メメントモリ

中世のヨーロッパでは、長らくペストが蔓延し、多くの人が亡くなっている。3人から4人にひとりというから、明日は我が身だと感じていたに違いない。

ペストというのは発症から3日で死に至る病だそうで、昨日まで元気だった人が明日亡くなってしまう。皮膚が青黒くなることから、黒死病と呼ばれていた。当時は原因が分からないから、得体の知れない大きな力が作用しているとしか思えなかっただろうね。

そんな時期に「メメントモリ」という言葉が出てくる。死を想え」という意味だ。明日死ぬことを理解して今日生きろ。絵画で髑髏が描かれるのもそういう意味合いがある。日本でも一休和尚が「正月や冥途の旅の一里塚めでたくもありめでたくもなし」と骸骨の付いた杖をつきながら詠んだ。
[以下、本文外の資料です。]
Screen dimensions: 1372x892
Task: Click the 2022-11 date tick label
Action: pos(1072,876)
藤原新也の著作に「メメントモリ」という写真と短い文を組み合わせた著作がある。初出は1983年、その後も版を重ねている。

その中で「死は病ではないのですから」という言葉に20代の僕は驚いた。死ぬことなど想像もしていない、いや、できるだけ意識の外に置いて置こうとしていた頃だ。

ガンジス川のほとりだろうか、行き倒れになって白骨化している写真に

あの人骨を見たとき、
病院では死にたくないと思った。
なぜなら、
死は病ではないのですから。

以来この文章はいつでも頭の隅にある。

内田樹「困難な成熟」にも死を想いながら生きることが書かれていた。僕は56歳だ、明日死ぬことだって十分あり得る。そう想って生きることにした。別に何も変わることはない。ただそう想っているだけだ。
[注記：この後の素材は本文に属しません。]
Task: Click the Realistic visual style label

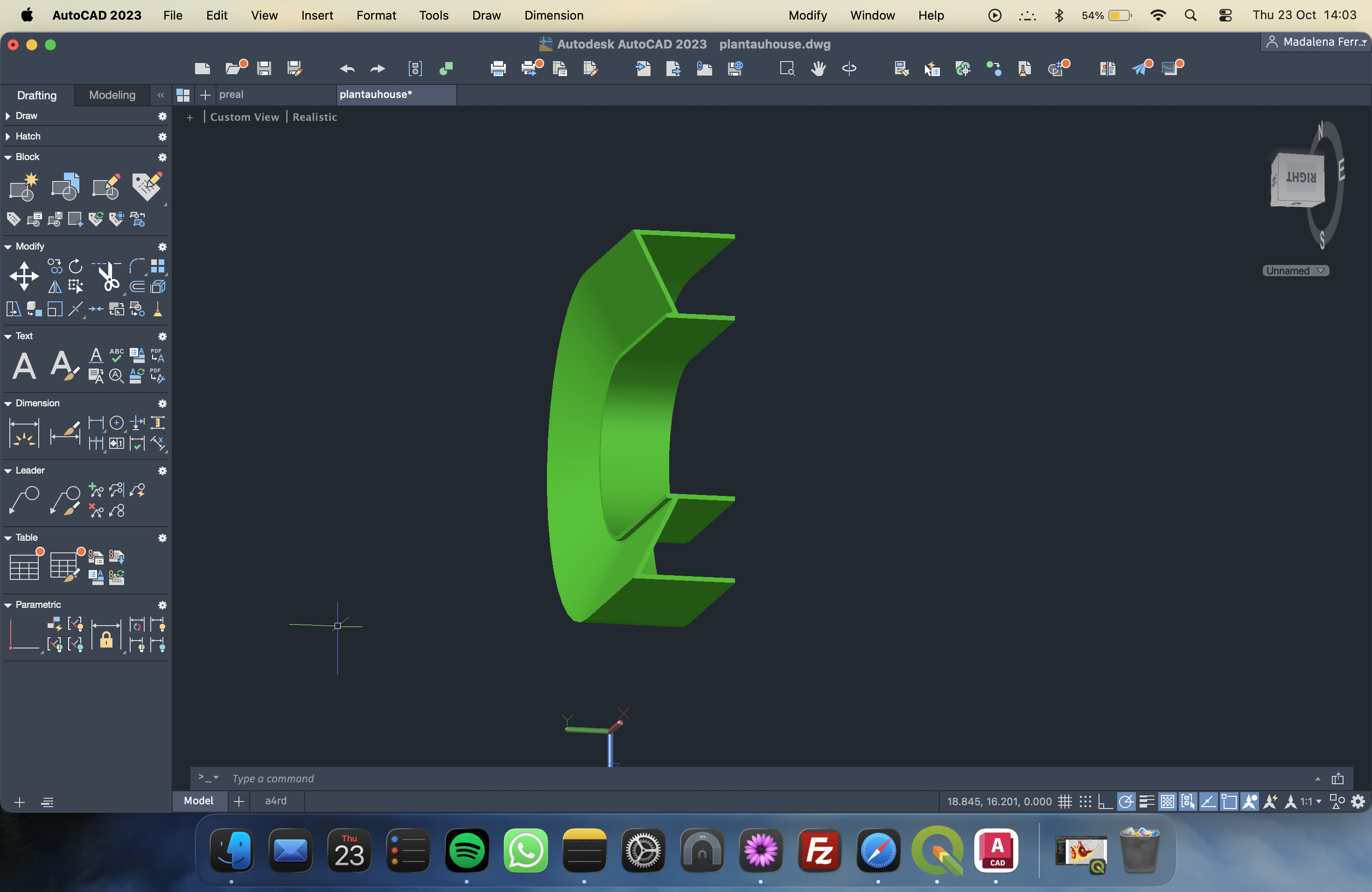Action: click(315, 117)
19日の祝日は札幌で開かれるイベントにお呼ばれしていて、終わったら妻と小樽にでも行ってみようと予定を立てていた。

しかし台風直撃。予定は全てキャンセルになり、旅行も中止になった。天候ばかりはいかんともしがたい。ハシゴを外された形になった妻は「しょうがないよね」と言いつつ、顔はまったくそうは言っていない。

予定は空いているのだからと、近場の温泉に行くことにした。2泊の予定を1泊にし、食事のおいしそうな伊豆河津の宿をとった。米沢の温泉以外に行くなんて、いつ以来だろう。

「これが最後かもしれない」と思いながらの旅は、これまでとはまったく違ったものになった。
https://www.facebook.com/satorwphotography/posts/1603563813034150

2週間前、風太郎が死んで、札幌のワークショップが中止になり、夫婦で温泉に来ることなど、まったく、これっぽっちも想像できなかった。

2週間先のことすら分からないのなら、漠然とした未来を思い悩むことなどまったくの無駄ということになる。

これが最後の食事、これが最後の撮影、これが最後の暗室、これが、、、

そう想っていると人生は随分と違ったものになるのかもしれない。